Eq. 4 weights for T predicted positions, resetting per block.

Returns all-ones (uniform) when loss_gamma is None (decay disabled).

nemo_automodel.components.loss.dllm_loss.DFlashDecayLoss._draft_acc_per_pos(
    correct: torch.Tensor,
    block_mask: torch.Tensor,
    block_size: typing.Optional[int]
) -> typing.Tuple[typing.Optional[torch.Tensor], typing.Optional[torch.Tensor]]

staticmethod

Per-rank (correct, count) sums per block offset k=1..block_size-1.

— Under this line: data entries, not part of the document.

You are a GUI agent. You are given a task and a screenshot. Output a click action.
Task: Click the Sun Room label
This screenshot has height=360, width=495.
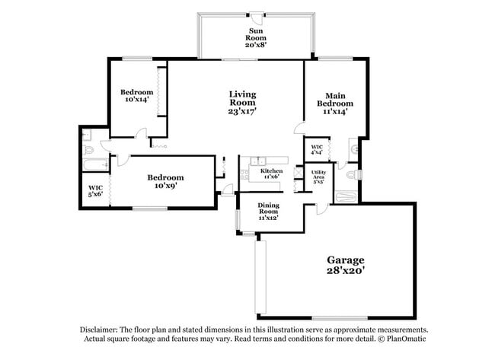coord(254,38)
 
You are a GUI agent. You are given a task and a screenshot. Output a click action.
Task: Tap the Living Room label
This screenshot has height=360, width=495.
coord(242,103)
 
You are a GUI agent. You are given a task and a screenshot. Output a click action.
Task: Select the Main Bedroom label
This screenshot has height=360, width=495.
coord(334,103)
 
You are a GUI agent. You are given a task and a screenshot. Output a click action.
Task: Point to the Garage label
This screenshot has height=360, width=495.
coord(346,265)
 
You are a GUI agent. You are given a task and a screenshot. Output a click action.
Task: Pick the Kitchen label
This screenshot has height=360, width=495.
coord(271,174)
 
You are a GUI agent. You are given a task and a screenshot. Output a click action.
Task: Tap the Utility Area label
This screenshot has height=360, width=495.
coord(318,177)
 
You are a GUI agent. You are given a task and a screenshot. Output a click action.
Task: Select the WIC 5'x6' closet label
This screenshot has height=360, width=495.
coord(95,191)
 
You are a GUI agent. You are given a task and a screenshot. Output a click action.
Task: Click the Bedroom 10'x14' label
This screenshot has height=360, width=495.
coord(138,96)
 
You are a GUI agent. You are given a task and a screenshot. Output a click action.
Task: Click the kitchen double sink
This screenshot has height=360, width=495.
coord(259,161)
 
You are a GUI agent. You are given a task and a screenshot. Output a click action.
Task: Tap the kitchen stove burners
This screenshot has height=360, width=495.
coord(245,176)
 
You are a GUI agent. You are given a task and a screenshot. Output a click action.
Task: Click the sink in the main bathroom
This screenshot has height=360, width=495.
coord(353,145)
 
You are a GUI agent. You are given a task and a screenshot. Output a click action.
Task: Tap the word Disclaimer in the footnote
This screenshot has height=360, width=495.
coord(99,330)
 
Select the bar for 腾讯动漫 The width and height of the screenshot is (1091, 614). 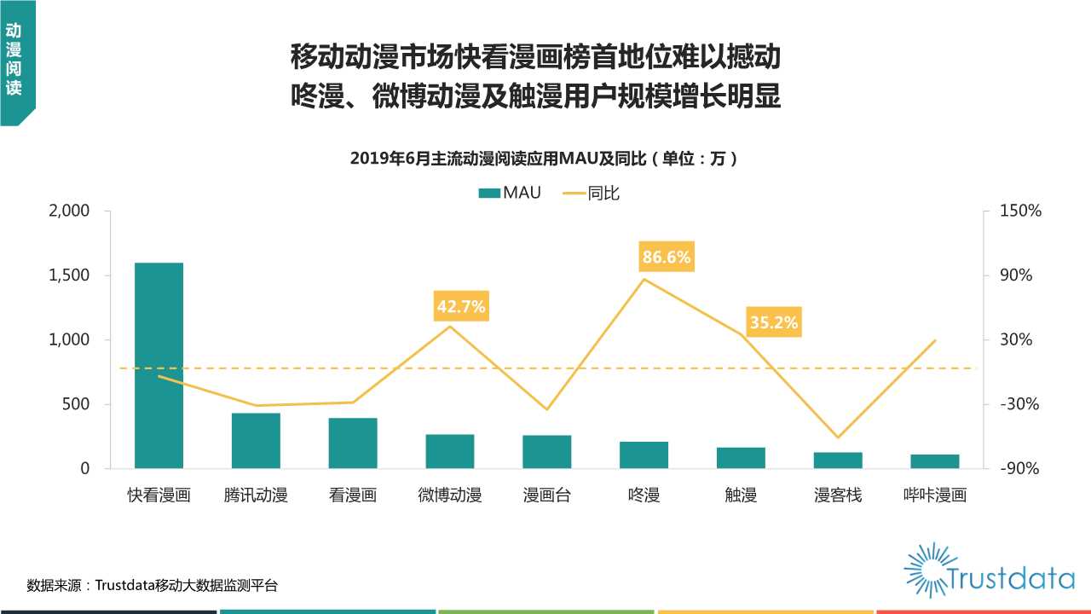click(x=256, y=441)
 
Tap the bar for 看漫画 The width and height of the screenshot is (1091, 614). click(x=353, y=443)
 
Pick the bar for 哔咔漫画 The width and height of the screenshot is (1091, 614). click(x=935, y=461)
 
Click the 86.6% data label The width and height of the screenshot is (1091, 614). click(x=667, y=257)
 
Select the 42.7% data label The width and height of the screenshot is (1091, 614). click(x=460, y=306)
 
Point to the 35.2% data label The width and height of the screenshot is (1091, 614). click(x=774, y=322)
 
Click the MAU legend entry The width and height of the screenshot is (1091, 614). click(x=510, y=193)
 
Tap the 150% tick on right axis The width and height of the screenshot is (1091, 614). click(x=1021, y=211)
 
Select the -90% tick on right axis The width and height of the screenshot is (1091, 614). click(x=1021, y=468)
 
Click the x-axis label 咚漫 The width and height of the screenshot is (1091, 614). click(x=644, y=495)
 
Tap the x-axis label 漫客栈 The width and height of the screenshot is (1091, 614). click(x=838, y=495)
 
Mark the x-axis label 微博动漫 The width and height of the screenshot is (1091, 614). click(x=450, y=495)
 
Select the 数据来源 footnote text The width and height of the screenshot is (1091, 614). click(x=152, y=585)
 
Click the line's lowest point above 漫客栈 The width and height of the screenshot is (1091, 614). click(x=838, y=437)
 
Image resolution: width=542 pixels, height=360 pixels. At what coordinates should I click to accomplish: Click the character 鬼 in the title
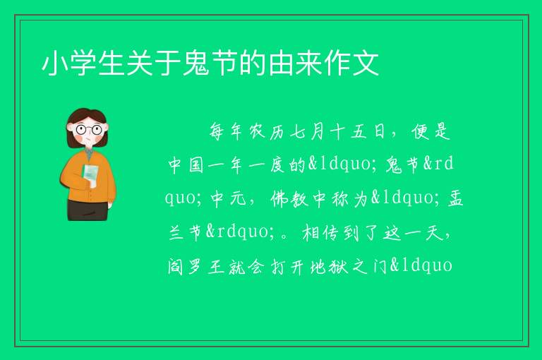195,64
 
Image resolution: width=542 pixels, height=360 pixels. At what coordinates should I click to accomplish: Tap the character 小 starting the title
55,64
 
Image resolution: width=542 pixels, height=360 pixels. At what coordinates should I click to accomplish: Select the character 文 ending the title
365,64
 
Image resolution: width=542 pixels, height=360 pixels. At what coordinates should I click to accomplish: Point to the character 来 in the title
308,64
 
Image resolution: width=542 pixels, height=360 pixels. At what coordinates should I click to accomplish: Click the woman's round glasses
89,130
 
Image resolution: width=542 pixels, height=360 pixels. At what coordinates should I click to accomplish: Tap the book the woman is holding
90,174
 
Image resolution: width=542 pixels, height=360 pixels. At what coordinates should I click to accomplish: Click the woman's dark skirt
88,210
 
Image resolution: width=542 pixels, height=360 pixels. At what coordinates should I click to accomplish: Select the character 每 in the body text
217,131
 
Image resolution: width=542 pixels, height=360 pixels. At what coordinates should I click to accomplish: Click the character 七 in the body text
298,132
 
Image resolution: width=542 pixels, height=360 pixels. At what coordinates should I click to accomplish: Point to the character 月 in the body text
318,132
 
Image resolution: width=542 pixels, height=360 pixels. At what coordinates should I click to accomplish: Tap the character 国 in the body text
196,165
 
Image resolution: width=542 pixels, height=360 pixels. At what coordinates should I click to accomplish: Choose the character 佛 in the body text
279,198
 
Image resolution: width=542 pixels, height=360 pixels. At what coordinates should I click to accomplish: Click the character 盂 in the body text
455,198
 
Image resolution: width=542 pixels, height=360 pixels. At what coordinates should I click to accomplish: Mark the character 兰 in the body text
176,232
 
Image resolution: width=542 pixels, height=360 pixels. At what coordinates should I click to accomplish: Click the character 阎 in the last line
175,266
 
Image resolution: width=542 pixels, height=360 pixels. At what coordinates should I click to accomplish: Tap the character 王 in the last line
216,266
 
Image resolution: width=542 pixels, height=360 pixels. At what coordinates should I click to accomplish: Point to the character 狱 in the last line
338,266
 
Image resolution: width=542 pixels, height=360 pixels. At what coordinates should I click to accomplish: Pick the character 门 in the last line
380,266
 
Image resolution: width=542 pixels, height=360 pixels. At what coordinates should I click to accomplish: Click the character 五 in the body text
359,132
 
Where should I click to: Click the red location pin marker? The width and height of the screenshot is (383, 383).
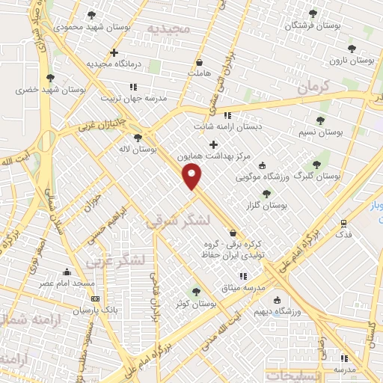click(x=193, y=177)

correct is a [B, T] bool/float tensor of argmax matches and block_mask excludes padding (T = N * (block_size - 1) when block_size is provided). Reshape to [B, N, block_size-1] and sum over (B, N) to get per-offset counts of shape [block_size-1]. Returns (None, None) when block_size is unknown (single-block / legacy path).

nemo_automodel.components.loss.dllm_loss.DFlashDecayLoss._reduce(
    token_nll: torch.Tensor,
    block_mask: torch.Tensor,
    num_tokens: typing.Optional[int],
    block_size: typing.Optional[int],
    draft_correct_per_pos: typing.Optional[torch.Tensor] = None,
    draft_count_per_pos: typing.Optional[torch.Tensor] = None
) -> nemo_automodel.components.loss.dllm_loss.DLLMLossOutput

Apply decay weights + block mask, sum, and normalise.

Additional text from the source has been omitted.